I suspect we all go through experiences like those of the disciples. Tragic events, or perhaps our own sinful choices bring us to a place in which hope within us has died. We feel boxed in by our past. Our circumstances, or perhaps our past sin, loom before us like an immovable boulder. We feel trapped by the past inside a dark, airless tomb, shut out from the light of God’s love, from any hope of change for the better. Our expectations for the future are dismally low. At most, we hope that perhaps someone – a family member, a friend, a counselor, a therapist - can come to help us hang on a bit longer – so that our circumstances won’t get even worse - somewhat like the women coming with their spices for Jesus' lifeless body….the spices could offer only preservation, not resurrection.
The women came and found that God had rolled away the stone. God through Christ also rolls away the stones that stand between us and the resurrection life Christ offers. Christ calls each of us by name – Lazarus, come forth!….calls every man, woman and child by name out of our tombs of sin and loss and despair and hopelessness into the bright sunlight of God’s resurrection life, in which we walk in the sun to whatever tomorrows God grants us.In John’s version of the Easter story Mary stood outside the tomb, weeping.
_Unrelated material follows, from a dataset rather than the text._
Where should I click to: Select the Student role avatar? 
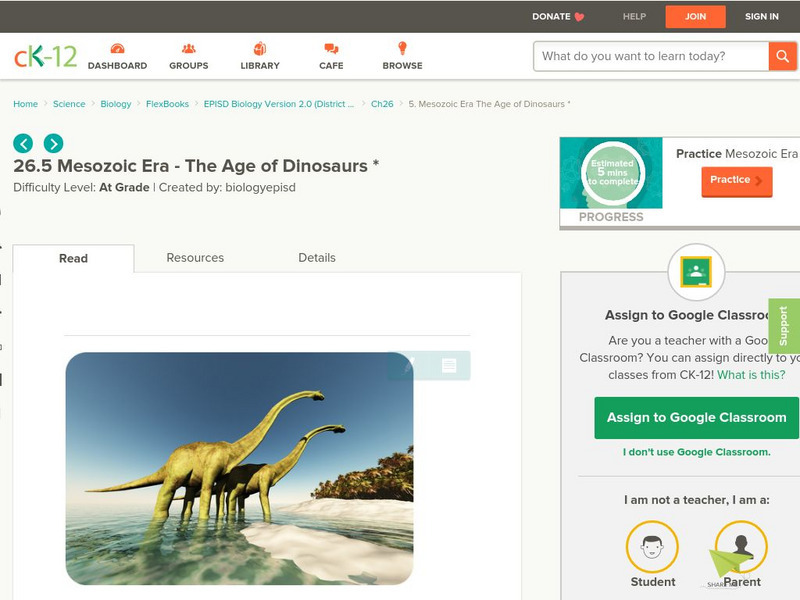tap(652, 548)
Mary’s tears blind her from recognizing the risen Jesus even when he’s talking to her – she thought he was the gardener. It was when Jesus called her by name – Mary – that she realizes who she’s talking to. She wants to hang onto the moment – who wouldn’t – but Jesus says, “Don’t hold onto me…go to my brothers and say to them, “I am ascending to my Father and your Father, to my God and your God.”
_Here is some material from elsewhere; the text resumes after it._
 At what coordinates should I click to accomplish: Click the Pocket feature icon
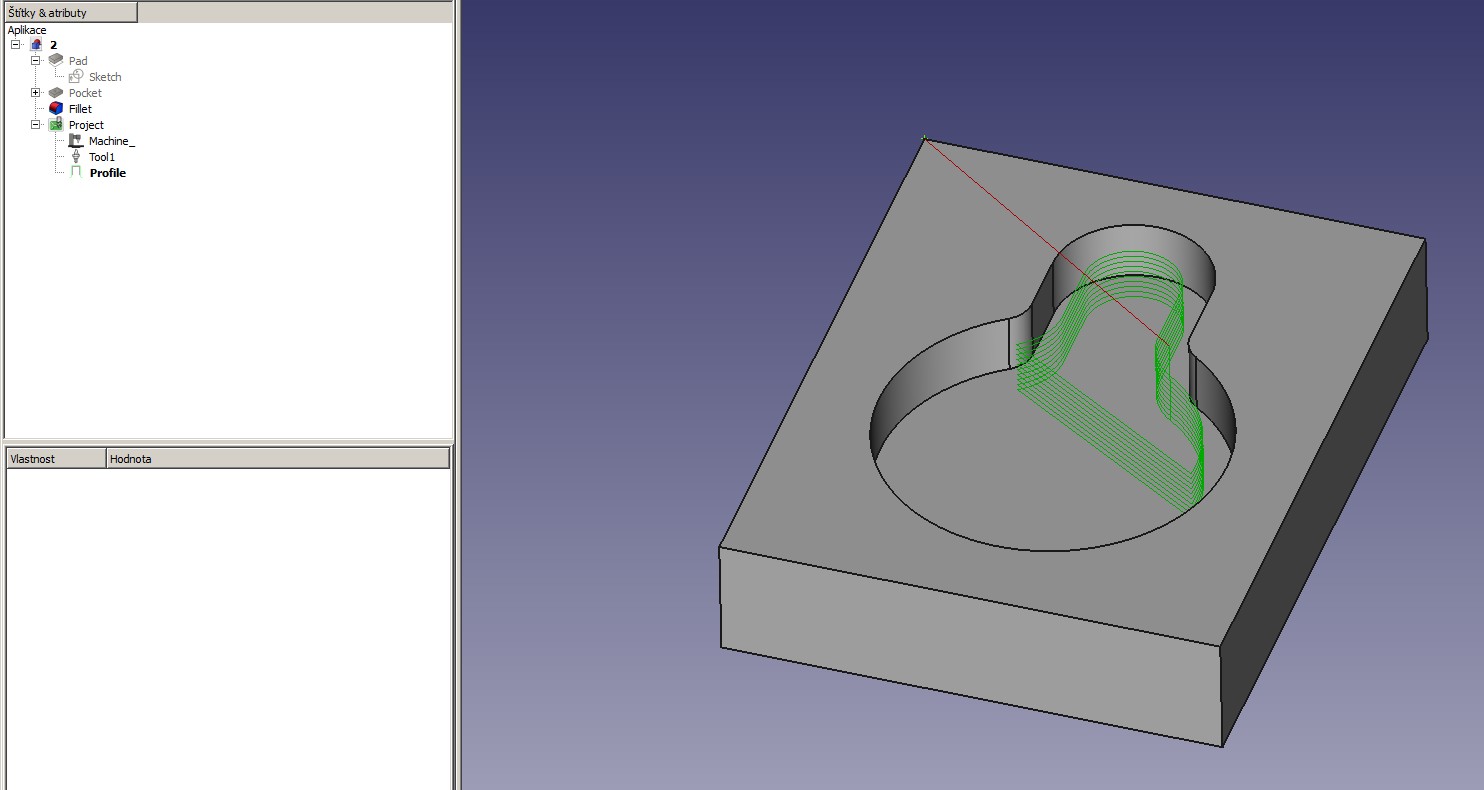click(56, 93)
Christ calls us by name out of our tombs of despair into the bright sunlight of the garden, but we’re not allowed to hang around for long. We’re called forth, not to linger in the garden, but to go to our brothers and sisters to witness to what we’ve experienced. In Peter’s words, we’re “chosen by God as witnesses…commanded to testify that Christ is the one ordained by God as judge of the living and the dead, that everyone who believes in him will receive forgiveness of sins through his name.” So in gratitude let us be up and doing. May each of us be able to say, with the Apostle Paul, “By the grace of God, we are what we are, and God’s grace toward us has not been in vain.”